» **DÉFI**
Répondez aux questions suivantes en vous appuyant sur l'extrait du document.
(a) Quel est le schème pur de la quantité ?
(b) À qui doit-on la découverte que toute connaissance implique au moins deux moments intentionnels successifs ?
(c) Quels sont les deux moments intentionnels auxquels fait suite le Vollzugsinn ?
---------- EXTRAIT DU DOCUMENT ----------
De l'allemand : Es Gibt
Ce qui anime Heidegger depuis le début c'est la vieille question « pourquoi y-a-t-il quelque chose plutôt que rien », autrement dit celle du sens de l'« Il-y-a ». C'est cette question « qui donne son impulsion à la conférence Temps et Être : puisque de l'être nous ne pouvons dire qu'il est, mais qu'il y a être, puisque le temps lui-même n'est rien de temporel, mais qu'il y a temps [...], il faudra donc que se montre la manière dont il y a être et dont il y a temps » écrit Philippe Arjakovky[261]. Cet auteur fait remarquer qu'ainsi posée cette question souffre d'être centrée sur l'observateur qui perçoit un monde ainsi que le Je de son être propre. Il serait mieux de tourner la question en « y a t-il-quelque chose ? » à travers laquelle le quelque chose en général dont je m'enquiers ne fait pas monde et ne tourne pas autour de moi.
Selon Heidegger, Kant cherche à savoir comment il est possible de juger, c'est-à-dire de faire en sorte qu'à chaque intuition corresponde un concept ? « Le mécanisme qui y pourvoit consiste dans la mise en rapport de l'entendement et de la sensibilité par l'intermédiaire d'un schème qui est un produit de l'imagination, ni une image, ni un concept. Chaque catégorie se voit attribuer un schème, le schème pur de la quantité qui est le nombre, le schème de la substance qui correspond à la permanence dans le temps, le schème de la cause qui correspond à la succession réglée »[262]. L'« imagination transcendantale » grâce au « schématisme » construit un horizon d'objectivation qui permet que l'étant objectivé soit accessible à l'intuition. L'horizon rend visible, permet que des aspects soient offerts et pris et que des vues se constituent. Ainsi voir une maison n'épuise pas la signification du concept et pareillement le contenu du concept ne renvoie pas directement à cette maison-ci. Mais dès que j'ai vu une maison je sais comment se présente une quelconque maison. La forme générale ne se confond pas avec la maison vue mais se donne néanmoins comme contraignante pour toute maison. Même si le « schème » du concept de maison ne peut être décrit, il est néanmoins à l'œuvre « implicitement » dans toute perception de maison[263].
C'est à Husserl que l'on doit la découverte que toute connaissance implique au moins deux moments intentionnels successifs (que Heidegger portera à trois), un premier acte correspondant à une visée de sens qui se trouve ultérieurement comblé par un acte intentionnel de remplissement[264]. Heidegger saura s'en souvenir dans sa théorie du Vollzugsinn ou sens de « l'effectuation » qui domine sa compréhension de la vie facticielle et qui fait suite à deux autres moments intentionnels, le Gehaltsinn (teneur de sens), et le Bezugsinn (sens référentiel). C'est la structure intentionnelle de la vie facticielle qui nous livre ce ternaire. Pour une analyse approfondie de ces concepts voir Jean Greisch[265].
---------- DONNÉES FOURNIES ----------
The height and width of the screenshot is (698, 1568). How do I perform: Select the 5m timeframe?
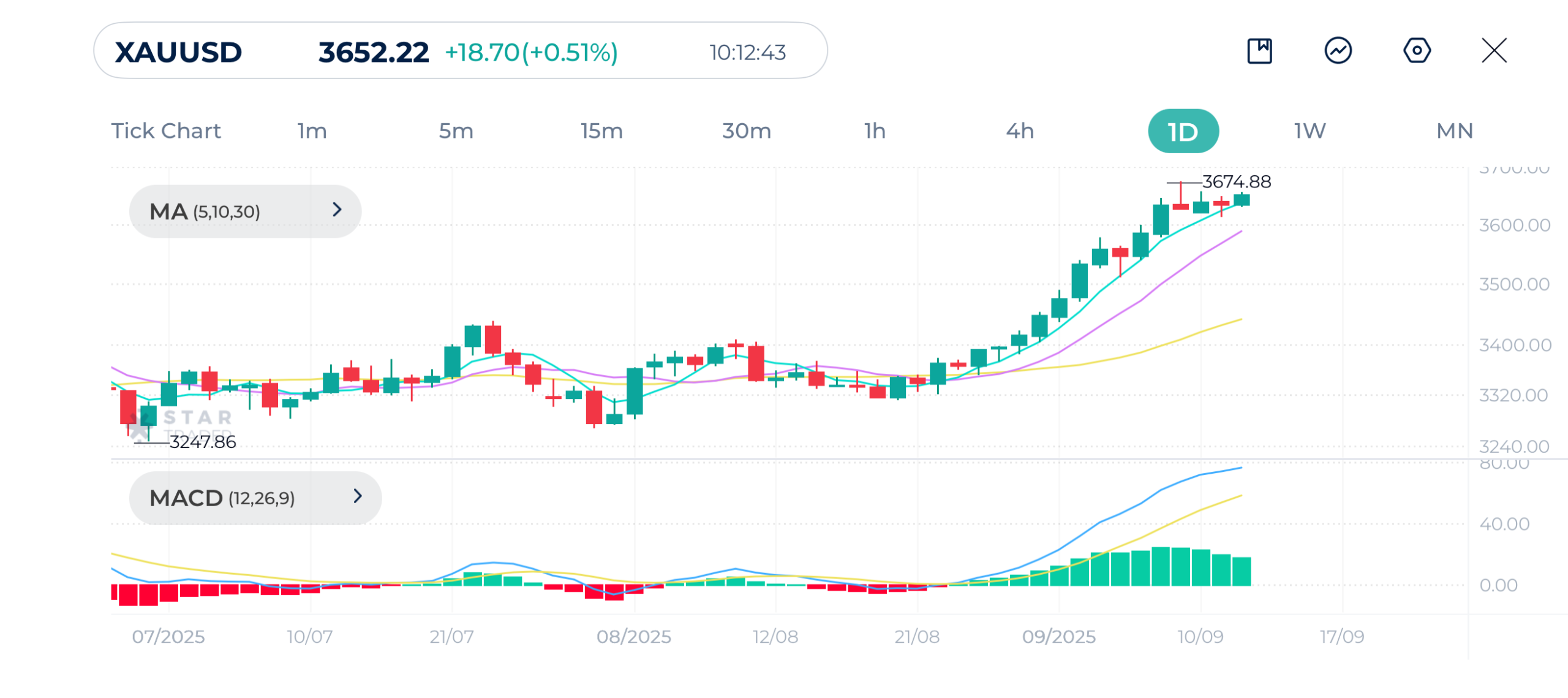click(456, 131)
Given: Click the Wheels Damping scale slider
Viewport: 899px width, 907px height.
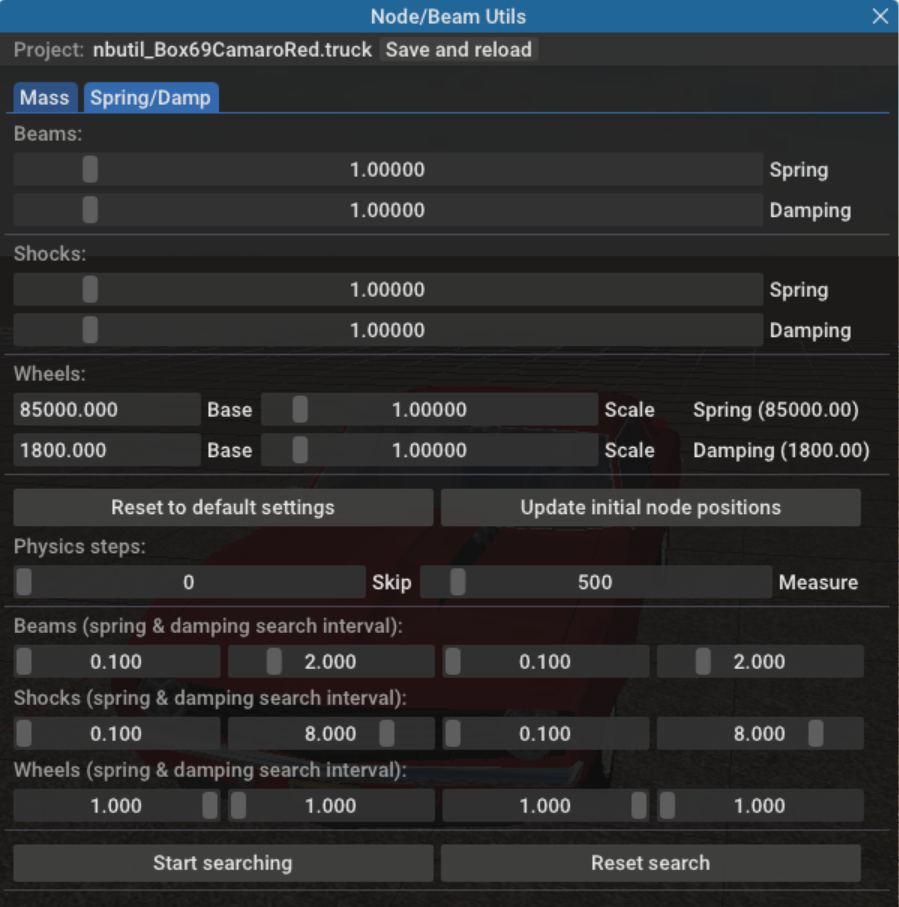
----------
» **RÉSULTAT DE L'EXERCICE**
(a) Le nombre.
(b) À Husserl.
(c) Le Gehaltsinn (teneur de sens) et le Bezugsinn (sens référentiel).